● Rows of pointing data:
□ □ □

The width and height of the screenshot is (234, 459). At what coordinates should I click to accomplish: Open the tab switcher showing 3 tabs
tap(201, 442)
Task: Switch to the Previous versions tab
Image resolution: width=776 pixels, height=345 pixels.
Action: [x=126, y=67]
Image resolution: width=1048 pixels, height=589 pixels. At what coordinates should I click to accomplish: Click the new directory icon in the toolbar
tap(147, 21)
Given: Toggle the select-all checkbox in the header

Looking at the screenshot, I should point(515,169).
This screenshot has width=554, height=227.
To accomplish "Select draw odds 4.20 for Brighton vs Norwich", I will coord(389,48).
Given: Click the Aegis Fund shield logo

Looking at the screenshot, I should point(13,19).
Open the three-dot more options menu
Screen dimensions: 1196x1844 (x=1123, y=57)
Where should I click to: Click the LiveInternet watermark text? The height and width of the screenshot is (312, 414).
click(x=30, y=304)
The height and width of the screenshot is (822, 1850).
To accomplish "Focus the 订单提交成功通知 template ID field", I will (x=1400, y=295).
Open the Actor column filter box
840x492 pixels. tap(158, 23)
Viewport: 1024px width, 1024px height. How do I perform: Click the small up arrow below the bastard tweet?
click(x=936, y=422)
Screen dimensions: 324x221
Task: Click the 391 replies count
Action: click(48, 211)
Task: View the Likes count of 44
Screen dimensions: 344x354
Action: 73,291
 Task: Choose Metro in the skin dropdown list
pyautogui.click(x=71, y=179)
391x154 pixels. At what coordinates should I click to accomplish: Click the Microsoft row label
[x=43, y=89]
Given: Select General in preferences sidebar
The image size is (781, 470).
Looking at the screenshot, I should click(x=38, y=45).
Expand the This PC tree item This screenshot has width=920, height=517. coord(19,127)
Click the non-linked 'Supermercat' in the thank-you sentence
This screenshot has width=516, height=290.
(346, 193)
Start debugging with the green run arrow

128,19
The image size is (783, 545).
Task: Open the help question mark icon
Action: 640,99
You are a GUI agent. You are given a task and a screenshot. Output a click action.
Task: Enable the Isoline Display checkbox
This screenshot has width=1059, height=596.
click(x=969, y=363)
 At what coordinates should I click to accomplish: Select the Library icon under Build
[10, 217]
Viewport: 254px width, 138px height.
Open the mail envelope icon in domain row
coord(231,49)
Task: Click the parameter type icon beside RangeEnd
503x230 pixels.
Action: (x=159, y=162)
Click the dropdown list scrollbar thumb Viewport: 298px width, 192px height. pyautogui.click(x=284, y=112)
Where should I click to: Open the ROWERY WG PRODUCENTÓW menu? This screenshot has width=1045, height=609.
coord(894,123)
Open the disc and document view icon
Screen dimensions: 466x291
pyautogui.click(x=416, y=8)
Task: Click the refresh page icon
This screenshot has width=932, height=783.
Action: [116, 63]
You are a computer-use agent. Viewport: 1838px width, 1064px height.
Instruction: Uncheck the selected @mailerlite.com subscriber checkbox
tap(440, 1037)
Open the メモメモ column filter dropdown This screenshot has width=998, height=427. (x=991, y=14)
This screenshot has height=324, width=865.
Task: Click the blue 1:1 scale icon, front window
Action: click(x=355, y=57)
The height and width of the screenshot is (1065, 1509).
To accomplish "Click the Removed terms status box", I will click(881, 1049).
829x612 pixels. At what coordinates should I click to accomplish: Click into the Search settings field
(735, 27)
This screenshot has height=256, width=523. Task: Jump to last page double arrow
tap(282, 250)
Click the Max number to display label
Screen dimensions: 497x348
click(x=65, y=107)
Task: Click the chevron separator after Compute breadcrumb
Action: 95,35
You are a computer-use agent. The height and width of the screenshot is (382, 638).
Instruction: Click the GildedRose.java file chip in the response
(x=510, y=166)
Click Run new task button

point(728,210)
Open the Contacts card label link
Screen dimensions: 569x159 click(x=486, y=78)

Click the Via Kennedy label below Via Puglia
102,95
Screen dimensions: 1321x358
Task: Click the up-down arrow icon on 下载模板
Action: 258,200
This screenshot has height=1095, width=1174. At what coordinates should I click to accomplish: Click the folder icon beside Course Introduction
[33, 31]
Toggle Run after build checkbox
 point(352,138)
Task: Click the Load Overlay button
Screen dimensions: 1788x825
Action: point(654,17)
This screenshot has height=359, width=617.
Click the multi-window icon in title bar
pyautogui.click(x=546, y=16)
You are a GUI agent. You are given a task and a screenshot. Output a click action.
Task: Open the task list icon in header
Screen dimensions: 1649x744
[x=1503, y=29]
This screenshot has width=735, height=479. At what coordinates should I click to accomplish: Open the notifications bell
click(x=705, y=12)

□ □ □

● Do this: Return every line of the items above verbatim, with nothing changed.

● The response:
The width and height of the screenshot is (234, 459). At what coordinates should I click to accomplish: Open the tab switcher showing 3 tabs
tap(201, 442)
Task: Switch to the Previous versions tab
Image resolution: width=776 pixels, height=345 pixels.
Action: [x=126, y=67]
Image resolution: width=1048 pixels, height=589 pixels. At what coordinates should I click to accomplish: Click the new directory icon in the toolbar
tap(147, 21)
Given: Toggle the select-all checkbox in the header

Looking at the screenshot, I should point(515,169).
This screenshot has width=554, height=227.
To accomplish "Select draw odds 4.20 for Brighton vs Norwich", I will coord(389,48).
Given: Click the Aegis Fund shield logo

Looking at the screenshot, I should point(13,19).
Open the three-dot more options menu
Screen dimensions: 1196x1844 (x=1123, y=57)
Where should I click to: Click the LiveInternet watermark text? The height and width of the screenshot is (312, 414).
click(x=30, y=304)
The height and width of the screenshot is (822, 1850).
To accomplish "Focus the 订单提交成功通知 template ID field", I will (x=1400, y=295).
Open the Actor column filter box
840x492 pixels. tap(158, 23)
Viewport: 1024px width, 1024px height. How do I perform: Click the small up arrow below the bastard tweet?
click(x=936, y=422)
Screen dimensions: 324x221
Task: Click the 391 replies count
Action: click(48, 211)
Task: View the Likes count of 44
Screen dimensions: 344x354
Action: 73,291
 Task: Choose Metro in the skin dropdown list
pyautogui.click(x=71, y=179)
391x154 pixels. At what coordinates should I click to accomplish: Click the Microsoft row label
[x=43, y=89]
Given: Select General in preferences sidebar
The image size is (781, 470).
Looking at the screenshot, I should click(x=38, y=45).
Expand the This PC tree item This screenshot has width=920, height=517. coord(19,127)
Click the non-linked 'Supermercat' in the thank-you sentence
This screenshot has width=516, height=290.
(346, 193)
Start debugging with the green run arrow

128,19
The image size is (783, 545).
Task: Open the help question mark icon
Action: 640,99
You are a GUI agent. You are given a task and a screenshot. Output a click action.
Task: Enable the Isoline Display checkbox
This screenshot has width=1059, height=596.
click(x=969, y=363)
 At what coordinates should I click to accomplish: Select the Library icon under Build
[10, 217]
Viewport: 254px width, 138px height.
Open the mail envelope icon in domain row
coord(231,49)
Task: Click the parameter type icon beside RangeEnd
503x230 pixels.
Action: (x=159, y=162)
Click the dropdown list scrollbar thumb Viewport: 298px width, 192px height. pyautogui.click(x=284, y=112)
Where should I click to: Open the ROWERY WG PRODUCENTÓW menu? This screenshot has width=1045, height=609.
coord(894,123)
Open the disc and document view icon
Screen dimensions: 466x291
pyautogui.click(x=416, y=8)
Task: Click the refresh page icon
This screenshot has width=932, height=783.
Action: [116, 63]
You are a computer-use agent. Viewport: 1838px width, 1064px height.
Instruction: Uncheck the selected @mailerlite.com subscriber checkbox
tap(440, 1037)
Open the メモメモ column filter dropdown This screenshot has width=998, height=427. (x=991, y=14)
This screenshot has height=324, width=865.
Task: Click the blue 1:1 scale icon, front window
Action: click(x=355, y=57)
The height and width of the screenshot is (1065, 1509).
To accomplish "Click the Removed terms status box", I will click(881, 1049).
829x612 pixels. At what coordinates should I click to accomplish: Click into the Search settings field
(735, 27)
This screenshot has height=256, width=523. Task: Jump to last page double arrow
tap(282, 250)
Click the Max number to display label
Screen dimensions: 497x348
click(x=65, y=107)
Task: Click the chevron separator after Compute breadcrumb
Action: 95,35
You are a computer-use agent. The height and width of the screenshot is (382, 638).
Instruction: Click the GildedRose.java file chip in the response
(x=510, y=166)
Click Run new task button

point(728,210)
Open the Contacts card label link
Screen dimensions: 569x159 click(x=486, y=78)

Click the Via Kennedy label below Via Puglia
102,95
Screen dimensions: 1321x358
Task: Click the up-down arrow icon on 下载模板
Action: 258,200
This screenshot has height=1095, width=1174. At what coordinates should I click to accomplish: Click the folder icon beside Course Introduction
[33, 31]
Toggle Run after build checkbox
 point(352,138)
Task: Click the Load Overlay button
Screen dimensions: 1788x825
Action: point(654,17)
This screenshot has height=359, width=617.
Click the multi-window icon in title bar
pyautogui.click(x=546, y=16)
You are a GUI agent. You are given a task and a screenshot. Output a click action.
Task: Open the task list icon in header
Screen dimensions: 1649x744
[x=1503, y=29]
This screenshot has width=735, height=479. At what coordinates should I click to accomplish: Open the notifications bell
click(x=705, y=12)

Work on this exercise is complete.